Developed by NRL¹, utilise historical data to determine expected upper and lower values of results for each QC sample/assay combination. These statistically validated QConnect limits flag red when your system is not running to specification.

1.  Dimech W, Vincini G, Karakaltsas M. Determination of quality control limits for serological infectious disease testing using historical data. Clin Chem Lab Med. 2014 Aug 12.

All QConnect participants using the same QC sample/assay combination submit results to EDCNet. Over time, multiple lots of QC samples tested by many laboratories, operators and instruments across numerous lots of reagents are collected. These results reflect the expected variation for that QC sample/assay combination and is used to determine an upper and lower limit for each QC sample/assay combination.

These limits allow for the identification of unacceptable variation, and aid in investigation of the source of variation including reagent lot numbers, instrument or equipment calibration and maintenance, operator errors, assay and QC sample storage, and transport or environmental conditions.

How to use QConnect Limits

When entering data into EDCNet, results outside the QConnect Limits for that QC sample/assay combination are flagged immediately red indicating further investigation is required. All results outside the QConnect Limits are held in quarantine until they are validated by an NRL staff member. Participants can overlay the QConnect Limits on Levey-Jennings and other EDCNet charts in conjunction with laboratory-specific and peer group limits. NRL also provides a suggested approach, including a check list, for the investigation and troubleshooting of unexpected results.

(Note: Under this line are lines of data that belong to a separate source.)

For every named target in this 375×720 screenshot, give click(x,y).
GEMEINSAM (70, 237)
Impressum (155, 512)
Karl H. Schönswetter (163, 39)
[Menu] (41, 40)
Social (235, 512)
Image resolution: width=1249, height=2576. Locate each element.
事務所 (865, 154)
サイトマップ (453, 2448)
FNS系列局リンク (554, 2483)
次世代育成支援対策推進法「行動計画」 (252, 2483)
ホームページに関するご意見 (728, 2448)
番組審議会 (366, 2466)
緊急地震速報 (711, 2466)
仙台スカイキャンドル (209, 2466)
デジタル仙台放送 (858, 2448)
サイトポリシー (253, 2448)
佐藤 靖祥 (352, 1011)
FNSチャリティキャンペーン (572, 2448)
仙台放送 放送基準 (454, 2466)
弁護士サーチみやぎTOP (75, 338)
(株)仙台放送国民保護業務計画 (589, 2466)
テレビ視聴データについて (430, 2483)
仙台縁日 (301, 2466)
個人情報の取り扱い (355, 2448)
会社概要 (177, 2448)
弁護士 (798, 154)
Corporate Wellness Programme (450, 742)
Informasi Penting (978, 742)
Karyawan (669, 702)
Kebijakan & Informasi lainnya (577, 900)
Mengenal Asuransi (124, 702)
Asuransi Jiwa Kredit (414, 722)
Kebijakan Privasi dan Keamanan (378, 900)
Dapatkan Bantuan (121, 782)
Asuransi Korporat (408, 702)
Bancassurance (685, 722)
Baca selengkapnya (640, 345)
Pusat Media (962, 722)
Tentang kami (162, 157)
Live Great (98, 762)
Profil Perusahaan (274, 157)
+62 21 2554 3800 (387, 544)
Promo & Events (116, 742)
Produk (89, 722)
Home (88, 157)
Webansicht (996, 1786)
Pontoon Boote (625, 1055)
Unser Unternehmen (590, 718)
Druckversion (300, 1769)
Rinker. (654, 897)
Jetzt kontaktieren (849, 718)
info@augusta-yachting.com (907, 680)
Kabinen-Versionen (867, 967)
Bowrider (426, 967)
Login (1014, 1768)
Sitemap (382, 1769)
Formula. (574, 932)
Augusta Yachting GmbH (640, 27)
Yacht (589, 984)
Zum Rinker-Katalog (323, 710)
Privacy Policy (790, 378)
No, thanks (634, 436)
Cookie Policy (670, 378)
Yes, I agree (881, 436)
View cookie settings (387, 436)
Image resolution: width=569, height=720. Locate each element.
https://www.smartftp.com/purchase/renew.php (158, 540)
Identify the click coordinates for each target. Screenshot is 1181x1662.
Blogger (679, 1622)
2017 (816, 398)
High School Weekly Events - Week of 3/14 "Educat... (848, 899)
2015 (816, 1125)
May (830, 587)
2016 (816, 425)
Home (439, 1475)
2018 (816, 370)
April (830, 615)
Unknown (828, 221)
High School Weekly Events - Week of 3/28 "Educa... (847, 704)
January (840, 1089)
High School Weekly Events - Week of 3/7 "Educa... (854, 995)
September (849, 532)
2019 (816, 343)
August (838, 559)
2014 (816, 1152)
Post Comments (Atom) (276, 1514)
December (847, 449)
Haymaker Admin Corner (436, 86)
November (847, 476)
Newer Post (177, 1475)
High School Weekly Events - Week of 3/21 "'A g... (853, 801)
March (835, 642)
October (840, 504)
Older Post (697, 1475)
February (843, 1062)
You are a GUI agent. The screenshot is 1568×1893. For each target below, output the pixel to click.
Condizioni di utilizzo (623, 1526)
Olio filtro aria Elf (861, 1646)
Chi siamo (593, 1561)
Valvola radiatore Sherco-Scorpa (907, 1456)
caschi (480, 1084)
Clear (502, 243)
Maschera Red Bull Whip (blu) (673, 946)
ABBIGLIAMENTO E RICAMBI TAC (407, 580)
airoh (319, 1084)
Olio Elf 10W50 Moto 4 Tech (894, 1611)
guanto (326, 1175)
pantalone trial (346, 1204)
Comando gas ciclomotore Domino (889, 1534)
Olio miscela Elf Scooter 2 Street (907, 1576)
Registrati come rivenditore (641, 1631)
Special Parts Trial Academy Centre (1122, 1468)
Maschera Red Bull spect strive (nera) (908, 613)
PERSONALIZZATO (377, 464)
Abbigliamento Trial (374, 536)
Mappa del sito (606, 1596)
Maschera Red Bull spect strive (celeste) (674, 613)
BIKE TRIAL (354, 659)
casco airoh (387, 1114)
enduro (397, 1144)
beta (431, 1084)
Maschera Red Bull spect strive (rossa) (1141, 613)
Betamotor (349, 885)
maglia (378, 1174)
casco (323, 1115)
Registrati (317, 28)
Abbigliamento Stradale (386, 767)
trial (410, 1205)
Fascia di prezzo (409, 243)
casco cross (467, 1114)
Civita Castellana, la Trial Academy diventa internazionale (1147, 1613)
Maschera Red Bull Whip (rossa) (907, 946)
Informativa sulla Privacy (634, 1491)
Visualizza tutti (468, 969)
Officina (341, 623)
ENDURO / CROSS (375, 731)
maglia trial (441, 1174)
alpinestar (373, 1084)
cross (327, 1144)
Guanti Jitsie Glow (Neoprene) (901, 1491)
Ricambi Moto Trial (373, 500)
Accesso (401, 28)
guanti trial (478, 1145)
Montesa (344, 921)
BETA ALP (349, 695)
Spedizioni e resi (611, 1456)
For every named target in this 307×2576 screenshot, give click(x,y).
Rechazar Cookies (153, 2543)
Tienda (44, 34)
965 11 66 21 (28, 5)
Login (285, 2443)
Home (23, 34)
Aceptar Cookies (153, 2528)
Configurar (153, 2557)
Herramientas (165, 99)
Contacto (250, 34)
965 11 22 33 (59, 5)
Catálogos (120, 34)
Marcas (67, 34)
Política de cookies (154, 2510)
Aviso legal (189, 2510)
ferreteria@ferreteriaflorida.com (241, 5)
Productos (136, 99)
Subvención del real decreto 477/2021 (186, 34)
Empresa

Note: QConnect QC samples are used in addition to the manufacturers’ controls and as such, the manufacturers’ instructions for validating an assay should be adhered to.

QConnect Limits is the differentiator of NRL’s QConnect concept and all other statistical methods used in the marketplace. Traditional QC limits (pass/fail) rely on establishment of standard curves based on smaller data sets, which has proven quite successful and reliable within many fields of pathology testing, particularly clinical chemistry.

NRL are the experts in the Science of Quality of infectious disease testing for serology and NAT. We understand that biological immune indicators such as antibodies don’t all express the same way biologically. The immune response to antibody production is not constant like organic and inorganic clinical chemistry analytes.

Only by adopting a statistical model based on QC limits setting based on thousands of data points, not dozens, can a true set of limits be expressed. This is the QConnect advantage, and it is backed up by significant data.

QConnect Limits ultimately is the statistical method that provides robust and accurate QC performance, ensuring the lowest risk of false positive and false negatives in your precious samples.